** start of Data for this task **

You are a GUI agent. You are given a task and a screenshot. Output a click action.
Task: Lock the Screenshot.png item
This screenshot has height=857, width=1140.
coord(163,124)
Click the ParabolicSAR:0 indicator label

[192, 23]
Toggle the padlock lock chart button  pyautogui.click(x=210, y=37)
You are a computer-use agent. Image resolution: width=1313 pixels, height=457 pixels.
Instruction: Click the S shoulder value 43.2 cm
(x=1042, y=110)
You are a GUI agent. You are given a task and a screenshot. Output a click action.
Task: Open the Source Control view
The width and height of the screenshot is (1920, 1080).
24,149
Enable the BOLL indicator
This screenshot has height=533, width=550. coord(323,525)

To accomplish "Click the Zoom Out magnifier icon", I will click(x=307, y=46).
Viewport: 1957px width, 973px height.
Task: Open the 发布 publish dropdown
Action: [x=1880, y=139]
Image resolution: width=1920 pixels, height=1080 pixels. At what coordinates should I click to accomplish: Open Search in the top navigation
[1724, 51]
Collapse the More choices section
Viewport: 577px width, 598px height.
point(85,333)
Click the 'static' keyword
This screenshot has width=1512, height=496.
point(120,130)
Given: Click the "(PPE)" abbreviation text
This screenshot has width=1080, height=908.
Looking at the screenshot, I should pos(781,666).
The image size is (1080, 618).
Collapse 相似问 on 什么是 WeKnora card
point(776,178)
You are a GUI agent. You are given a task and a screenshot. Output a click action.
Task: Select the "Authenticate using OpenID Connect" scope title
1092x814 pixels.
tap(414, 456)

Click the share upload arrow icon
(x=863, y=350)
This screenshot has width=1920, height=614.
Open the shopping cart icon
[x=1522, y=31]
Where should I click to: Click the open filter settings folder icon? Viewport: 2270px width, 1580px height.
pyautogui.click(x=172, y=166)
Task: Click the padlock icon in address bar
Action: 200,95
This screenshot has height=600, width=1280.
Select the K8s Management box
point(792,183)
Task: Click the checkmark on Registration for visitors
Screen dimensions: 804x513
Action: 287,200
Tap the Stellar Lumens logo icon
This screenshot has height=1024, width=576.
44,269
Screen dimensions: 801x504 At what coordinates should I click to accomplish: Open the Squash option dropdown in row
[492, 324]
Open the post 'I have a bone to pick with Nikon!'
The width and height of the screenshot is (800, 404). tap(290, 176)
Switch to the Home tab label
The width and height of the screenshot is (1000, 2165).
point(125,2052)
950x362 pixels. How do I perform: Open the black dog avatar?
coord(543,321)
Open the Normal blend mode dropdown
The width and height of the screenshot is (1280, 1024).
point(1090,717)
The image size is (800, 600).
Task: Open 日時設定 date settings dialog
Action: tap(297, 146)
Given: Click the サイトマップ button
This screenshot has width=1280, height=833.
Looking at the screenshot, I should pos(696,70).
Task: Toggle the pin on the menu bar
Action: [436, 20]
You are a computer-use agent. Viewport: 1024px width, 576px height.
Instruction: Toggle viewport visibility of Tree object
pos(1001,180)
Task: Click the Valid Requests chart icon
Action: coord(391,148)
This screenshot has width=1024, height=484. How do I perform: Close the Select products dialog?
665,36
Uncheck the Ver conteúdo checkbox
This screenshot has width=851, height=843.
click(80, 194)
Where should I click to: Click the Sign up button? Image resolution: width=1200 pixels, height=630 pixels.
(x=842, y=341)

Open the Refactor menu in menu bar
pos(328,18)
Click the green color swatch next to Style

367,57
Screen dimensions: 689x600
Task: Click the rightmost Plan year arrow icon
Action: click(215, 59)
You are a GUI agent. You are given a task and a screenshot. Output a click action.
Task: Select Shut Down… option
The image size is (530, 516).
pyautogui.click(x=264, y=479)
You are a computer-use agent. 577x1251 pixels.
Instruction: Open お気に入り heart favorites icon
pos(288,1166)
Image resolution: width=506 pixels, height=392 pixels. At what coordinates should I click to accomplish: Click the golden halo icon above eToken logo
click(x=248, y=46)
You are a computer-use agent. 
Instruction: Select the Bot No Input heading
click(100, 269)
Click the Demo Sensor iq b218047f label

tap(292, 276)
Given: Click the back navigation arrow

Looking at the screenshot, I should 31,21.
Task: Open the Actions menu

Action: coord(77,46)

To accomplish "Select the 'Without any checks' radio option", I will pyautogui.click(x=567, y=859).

** end of Data for this task **

> _Problem statement_:
Update the rows so that every "GUI agent" becomes "screen agent", and keep everything else the same.

> _Correct result_:
You are a screen agent. You are given a task and a screenshot. Output a click action.
Task: Lock the Screenshot.png item
This screenshot has height=857, width=1140.
coord(163,124)
Click the ParabolicSAR:0 indicator label

[192, 23]
Toggle the padlock lock chart button  pyautogui.click(x=210, y=37)
You are a computer-use agent. Image resolution: width=1313 pixels, height=457 pixels.
Instruction: Click the S shoulder value 43.2 cm
(x=1042, y=110)
You are a screen agent. You are given a task and a screenshot. Output a click action.
Task: Open the Source Control view
The width and height of the screenshot is (1920, 1080).
24,149
Enable the BOLL indicator
This screenshot has height=533, width=550. coord(323,525)

To accomplish "Click the Zoom Out magnifier icon", I will click(x=307, y=46).
Viewport: 1957px width, 973px height.
Task: Open the 发布 publish dropdown
Action: [x=1880, y=139]
Image resolution: width=1920 pixels, height=1080 pixels. At what coordinates should I click to accomplish: Open Search in the top navigation
[1724, 51]
Collapse the More choices section
Viewport: 577px width, 598px height.
point(85,333)
Click the 'static' keyword
This screenshot has width=1512, height=496.
point(120,130)
Given: Click the "(PPE)" abbreviation text
This screenshot has width=1080, height=908.
Looking at the screenshot, I should pos(781,666).
The image size is (1080, 618).
Collapse 相似问 on 什么是 WeKnora card
point(776,178)
You are a screen agent. You are given a task and a screenshot. Output a click action.
Task: Select the "Authenticate using OpenID Connect" scope title
1092x814 pixels.
tap(414, 456)

Click the share upload arrow icon
(x=863, y=350)
This screenshot has width=1920, height=614.
Open the shopping cart icon
[x=1522, y=31]
Where should I click to: Click the open filter settings folder icon? Viewport: 2270px width, 1580px height.
pyautogui.click(x=172, y=166)
Task: Click the padlock icon in address bar
Action: 200,95
This screenshot has height=600, width=1280.
Select the K8s Management box
point(792,183)
Task: Click the checkmark on Registration for visitors
Screen dimensions: 804x513
Action: 287,200
Tap the Stellar Lumens logo icon
This screenshot has height=1024, width=576.
44,269
Screen dimensions: 801x504 At what coordinates should I click to accomplish: Open the Squash option dropdown in row
[492, 324]
Open the post 'I have a bone to pick with Nikon!'
The width and height of the screenshot is (800, 404). tap(290, 176)
Switch to the Home tab label
The width and height of the screenshot is (1000, 2165).
point(125,2052)
950x362 pixels. How do I perform: Open the black dog avatar?
coord(543,321)
Open the Normal blend mode dropdown
The width and height of the screenshot is (1280, 1024).
point(1090,717)
The image size is (800, 600).
Task: Open 日時設定 date settings dialog
Action: tap(297, 146)
Given: Click the サイトマップ button
This screenshot has width=1280, height=833.
Looking at the screenshot, I should pos(696,70).
Task: Toggle the pin on the menu bar
Action: [436, 20]
You are a computer-use agent. Viewport: 1024px width, 576px height.
Instruction: Toggle viewport visibility of Tree object
pos(1001,180)
Task: Click the Valid Requests chart icon
Action: coord(391,148)
This screenshot has width=1024, height=484. How do I perform: Close the Select products dialog?
665,36
Uncheck the Ver conteúdo checkbox
This screenshot has width=851, height=843.
click(80, 194)
Where should I click to: Click the Sign up button? Image resolution: width=1200 pixels, height=630 pixels.
(x=842, y=341)

Open the Refactor menu in menu bar
pos(328,18)
Click the green color swatch next to Style

367,57
Screen dimensions: 689x600
Task: Click the rightmost Plan year arrow icon
Action: click(215, 59)
You are a screen agent. You are given a task and a screenshot. Output a click action.
Task: Select Shut Down… option
The image size is (530, 516).
pyautogui.click(x=264, y=479)
You are a computer-use agent. 577x1251 pixels.
Instruction: Open お気に入り heart favorites icon
pos(288,1166)
Image resolution: width=506 pixels, height=392 pixels. At what coordinates should I click to accomplish: Click the golden halo icon above eToken logo
click(x=248, y=46)
You are a computer-use agent. 
Instruction: Select the Bot No Input heading
click(100, 269)
Click the Demo Sensor iq b218047f label

tap(292, 276)
Given: Click the back navigation arrow

Looking at the screenshot, I should 31,21.
Task: Open the Actions menu

Action: coord(77,46)

To accomplish "Select the 'Without any checks' radio option", I will pyautogui.click(x=567, y=859).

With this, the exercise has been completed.